WHAT TO DO: Give the count of lines in the entries that include "page", and write nothing besides it.

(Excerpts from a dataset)
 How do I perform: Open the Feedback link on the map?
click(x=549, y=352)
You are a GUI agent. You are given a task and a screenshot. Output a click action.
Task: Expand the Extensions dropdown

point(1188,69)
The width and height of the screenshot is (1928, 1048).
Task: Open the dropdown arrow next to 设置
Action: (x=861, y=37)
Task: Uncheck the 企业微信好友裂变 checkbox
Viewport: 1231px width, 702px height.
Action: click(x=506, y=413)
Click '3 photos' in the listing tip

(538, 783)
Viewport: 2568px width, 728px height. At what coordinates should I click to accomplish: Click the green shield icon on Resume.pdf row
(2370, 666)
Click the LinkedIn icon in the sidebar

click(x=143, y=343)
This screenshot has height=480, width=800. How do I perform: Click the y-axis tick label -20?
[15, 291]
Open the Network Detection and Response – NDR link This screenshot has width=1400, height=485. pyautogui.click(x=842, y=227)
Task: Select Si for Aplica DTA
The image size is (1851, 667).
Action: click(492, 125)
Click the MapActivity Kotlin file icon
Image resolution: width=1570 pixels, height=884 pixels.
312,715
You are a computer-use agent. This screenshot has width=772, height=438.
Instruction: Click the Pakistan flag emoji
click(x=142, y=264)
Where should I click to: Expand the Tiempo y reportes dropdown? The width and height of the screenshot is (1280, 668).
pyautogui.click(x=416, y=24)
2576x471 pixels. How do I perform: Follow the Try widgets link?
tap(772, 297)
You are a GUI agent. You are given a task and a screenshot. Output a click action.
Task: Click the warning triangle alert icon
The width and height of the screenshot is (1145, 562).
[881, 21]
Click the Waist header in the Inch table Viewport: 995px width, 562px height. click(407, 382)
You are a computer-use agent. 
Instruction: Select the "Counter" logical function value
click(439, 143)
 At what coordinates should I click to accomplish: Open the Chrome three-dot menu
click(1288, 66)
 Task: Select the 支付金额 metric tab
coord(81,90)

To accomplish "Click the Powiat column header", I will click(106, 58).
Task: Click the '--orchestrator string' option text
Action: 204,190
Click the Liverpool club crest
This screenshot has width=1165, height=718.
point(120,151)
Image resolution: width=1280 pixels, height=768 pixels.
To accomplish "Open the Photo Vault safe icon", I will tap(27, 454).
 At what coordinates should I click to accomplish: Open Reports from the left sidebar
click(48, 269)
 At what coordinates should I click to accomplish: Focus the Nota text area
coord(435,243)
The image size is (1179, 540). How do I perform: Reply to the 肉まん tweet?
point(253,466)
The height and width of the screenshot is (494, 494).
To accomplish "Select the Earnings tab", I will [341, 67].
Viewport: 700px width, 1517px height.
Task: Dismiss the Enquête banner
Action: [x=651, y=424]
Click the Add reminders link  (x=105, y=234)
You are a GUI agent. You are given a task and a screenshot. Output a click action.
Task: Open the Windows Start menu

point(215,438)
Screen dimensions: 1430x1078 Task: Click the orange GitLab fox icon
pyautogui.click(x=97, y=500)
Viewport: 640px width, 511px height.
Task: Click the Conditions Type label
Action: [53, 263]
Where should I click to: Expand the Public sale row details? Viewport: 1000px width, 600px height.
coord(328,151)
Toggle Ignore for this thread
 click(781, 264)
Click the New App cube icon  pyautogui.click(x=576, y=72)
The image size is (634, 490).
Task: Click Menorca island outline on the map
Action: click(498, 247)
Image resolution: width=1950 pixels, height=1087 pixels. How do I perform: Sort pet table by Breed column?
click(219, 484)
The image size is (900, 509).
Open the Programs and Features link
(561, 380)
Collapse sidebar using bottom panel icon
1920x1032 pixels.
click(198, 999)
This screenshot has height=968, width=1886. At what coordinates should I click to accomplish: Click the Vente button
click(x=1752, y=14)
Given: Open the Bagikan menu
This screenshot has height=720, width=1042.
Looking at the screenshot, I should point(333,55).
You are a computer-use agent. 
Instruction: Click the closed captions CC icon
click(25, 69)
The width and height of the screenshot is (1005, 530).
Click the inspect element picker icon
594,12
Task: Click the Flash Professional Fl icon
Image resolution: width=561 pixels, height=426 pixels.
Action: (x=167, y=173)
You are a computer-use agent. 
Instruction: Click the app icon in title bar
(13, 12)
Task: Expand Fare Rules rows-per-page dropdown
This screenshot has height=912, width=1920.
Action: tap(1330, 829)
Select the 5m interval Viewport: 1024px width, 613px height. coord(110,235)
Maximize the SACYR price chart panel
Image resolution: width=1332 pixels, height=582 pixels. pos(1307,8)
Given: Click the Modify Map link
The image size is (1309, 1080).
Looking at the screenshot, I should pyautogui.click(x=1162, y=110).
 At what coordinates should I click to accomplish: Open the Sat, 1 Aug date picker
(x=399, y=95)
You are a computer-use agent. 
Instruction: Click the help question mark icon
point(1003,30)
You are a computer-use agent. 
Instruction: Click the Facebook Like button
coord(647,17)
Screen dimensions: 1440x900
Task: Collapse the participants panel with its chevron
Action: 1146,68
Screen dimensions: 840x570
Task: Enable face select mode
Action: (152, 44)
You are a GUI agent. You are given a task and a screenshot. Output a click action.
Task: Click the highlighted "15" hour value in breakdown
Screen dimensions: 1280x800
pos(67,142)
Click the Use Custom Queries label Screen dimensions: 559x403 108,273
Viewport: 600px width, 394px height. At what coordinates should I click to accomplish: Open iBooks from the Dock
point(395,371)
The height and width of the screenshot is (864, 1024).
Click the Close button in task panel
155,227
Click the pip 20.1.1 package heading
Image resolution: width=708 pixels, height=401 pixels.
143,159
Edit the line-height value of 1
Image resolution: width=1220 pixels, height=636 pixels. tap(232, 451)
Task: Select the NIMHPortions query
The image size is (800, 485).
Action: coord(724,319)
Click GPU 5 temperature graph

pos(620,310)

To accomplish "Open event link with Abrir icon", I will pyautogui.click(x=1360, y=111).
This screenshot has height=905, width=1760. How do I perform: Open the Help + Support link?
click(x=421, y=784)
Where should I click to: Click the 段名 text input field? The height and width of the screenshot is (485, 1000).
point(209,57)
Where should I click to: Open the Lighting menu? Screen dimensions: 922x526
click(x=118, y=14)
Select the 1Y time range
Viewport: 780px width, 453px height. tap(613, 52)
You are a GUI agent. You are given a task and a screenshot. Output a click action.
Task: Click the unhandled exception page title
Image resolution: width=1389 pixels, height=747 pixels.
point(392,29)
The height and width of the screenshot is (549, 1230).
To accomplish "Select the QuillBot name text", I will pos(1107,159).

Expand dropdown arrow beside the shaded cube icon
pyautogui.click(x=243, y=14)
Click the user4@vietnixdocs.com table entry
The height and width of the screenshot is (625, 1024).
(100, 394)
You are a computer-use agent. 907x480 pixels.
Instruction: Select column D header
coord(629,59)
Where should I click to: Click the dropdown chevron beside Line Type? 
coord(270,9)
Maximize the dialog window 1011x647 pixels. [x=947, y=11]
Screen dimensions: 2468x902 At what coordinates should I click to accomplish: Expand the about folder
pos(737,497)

OUTPUT OF THE EXERCISE: 2